Pedofilia: operazione “Bibbia 3.0”. Don Di Noto (Meter), “in tanti sapevano ma hanno taciuto. Perché?”

“Perché in tanti sapevano e hanno taciuto?”. È l’interrogativo che don Fortunato Di Noto, fondatore di Meter, ha diffuso con una nota relativa all’indagine avviata dalla procura di Catania sul megaportale pedopornografico “Bibbia 3.0”, presente anche nel deep web, con vittime italiane e gestito da italiani, in seguito alla quale sono indagate sei persone per divulgazione di immagini e video pedopornografici. “L’operazione è partita da una segnalazione di Meter, che aveva già individuato questo mega-portale nel 2016 – si legge nella nota dell’associazione -. Era impressionante con quale naturalezza chiedevano questo materiale e veniva caricato e scambiato. Tutto in italiano.

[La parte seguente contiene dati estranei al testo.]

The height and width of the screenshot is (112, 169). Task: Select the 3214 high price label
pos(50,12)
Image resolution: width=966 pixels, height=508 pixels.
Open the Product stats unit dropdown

La cosa ancora più grave: era anche prodotto all’insaputa delle vittime da parte di fidanzatini o persone adulte pedofile con una perversione devastante per i bambini ignari”. “Nessuno si è degnato di denunciare questo scempio, questa tragedia – afferma don Di Noto –. La Polizia postale ora sta indagando di più, approfondendo questo tristissimo fenomeno che tocca in pieno i nostri minori italiani e non solo. Dove c’è un bambino, un minore, è necessario che ci muoviamo tutti, senza sosta”. Don Di Noto aspetta gli ulteriori sviluppi dell’indagine, ma precisa: “Adesso dobbiamo rendere giustizia a tutte le vittime, individuare chi ha messo online questa roba e le responsabilità sulla realizzazione dei video e delle foto con vittime minorenni. È ora di fare un passo in avanti, altrimenti la lotta alla pedofilia non sarà servita a niente”, conclude.